Alles andere muss noch definiert werden. Im Parlament stimmte die SVP für die Reform und unterschrieb NICHT für das Referendum. Durnwalder jr. erklärte dieses Abstimmungsverhalten damit, dass „bei uns alles so bleibt, wie es ist, durch eine Textänderung, die wir bei der ersten Lesung im Senat erreichen konnten. Die Regierung werde sich mit einem Legislativdekret aber noch mit der Frage der Festlegung der Wahlkreise kümmern müssen“, so Durnwalder.

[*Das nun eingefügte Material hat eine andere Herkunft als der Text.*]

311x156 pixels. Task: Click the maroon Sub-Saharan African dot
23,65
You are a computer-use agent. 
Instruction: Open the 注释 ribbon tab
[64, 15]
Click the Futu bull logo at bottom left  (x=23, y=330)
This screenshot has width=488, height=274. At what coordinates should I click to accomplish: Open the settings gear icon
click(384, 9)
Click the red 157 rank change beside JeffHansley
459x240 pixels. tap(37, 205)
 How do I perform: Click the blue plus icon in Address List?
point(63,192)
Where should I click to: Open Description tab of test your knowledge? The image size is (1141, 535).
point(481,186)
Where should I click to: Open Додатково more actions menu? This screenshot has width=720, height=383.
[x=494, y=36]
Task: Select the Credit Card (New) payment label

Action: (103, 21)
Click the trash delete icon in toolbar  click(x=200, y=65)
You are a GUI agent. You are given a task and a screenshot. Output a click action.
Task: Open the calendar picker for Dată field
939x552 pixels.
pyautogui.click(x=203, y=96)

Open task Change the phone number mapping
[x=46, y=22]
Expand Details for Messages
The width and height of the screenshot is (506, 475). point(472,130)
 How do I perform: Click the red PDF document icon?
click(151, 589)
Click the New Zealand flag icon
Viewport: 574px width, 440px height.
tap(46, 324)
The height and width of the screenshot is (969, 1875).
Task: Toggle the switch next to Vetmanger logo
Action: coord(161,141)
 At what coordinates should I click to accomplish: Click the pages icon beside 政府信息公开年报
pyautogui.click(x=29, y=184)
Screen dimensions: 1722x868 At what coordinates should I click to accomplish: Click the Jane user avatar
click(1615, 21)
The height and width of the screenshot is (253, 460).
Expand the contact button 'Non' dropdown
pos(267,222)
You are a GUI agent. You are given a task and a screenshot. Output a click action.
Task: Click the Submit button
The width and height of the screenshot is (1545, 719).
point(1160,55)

Folgende Sätze wurden „sicherheitshalber“ in das Gesetz eingeführt:
Art.2 Absatz 3: „Die Verteilung der Sitze der Regionen oder Autonomen Provinzen erfolgt nach den Bestimmungen des vorstehenden Absatzes, im Verhältnis zur ihrer Einwohnerzahl, die aus der jeweils letzten allgemeinen Volkszählung hervorgeht, auf der Grundlage der Vollmandate und der höchsten Restmandate.“ (nicht amtliche Übersetzung)
Art.2 Absatz 2: Keine Region oder Autonome Provinz darf weniger als drei SenatorInnen haben.

 

Schlussfolgerung

Pro JA

  • Man reagiert auf die Unzufriedenheit vieler Menschen bezüglich der Kosten von Politik, der Kaste der PolitikerInnen usw.
  • Ein kleineres Parlament kann möglicherweise handlungsfähiger sein.
  • Anpassung an die Anzahl der ParlamentarierInnen anderer EU-Ländern.
  • Das Parlament befindet sich seit mindestens 20 Jahren in einer tiefen Krise. Diese hat zu einer Entwertung seiner Arbeit geführt (Gesetzgebung per Dekret, serielle Vertrauensvoten usw.). Die Reduzierung des Parlaments sollte die Parteien dazu zwingen, die Abläufe in den beiden Kammern und die Regelungen zu reformieren.

Pro NEIN

  • Diese populistische Initiative ging vom M5* aus und stellt vielleicht ein letztes Aufbäumen der Bewegung dar.
  • Die Maßnahmen werden per se die Krise der Institutionen nicht lösen.
  • Die Maßnahmen führen nicht zu erheblichen Einsparungen der Staatskasse.
  • Das Wahlgesetz, das das Verfassungsgesetz begleiten müsste, fehlt. Wir wissen nicht, wie sich die Wahllandschaft verändern wird.
  • Weniger ParlamentarierInnen bedeutet auch weniger Repräsentanz und Verlust an politischer Vielfalt. Für Minderheiten (auch politische) ist das besonders gravierend.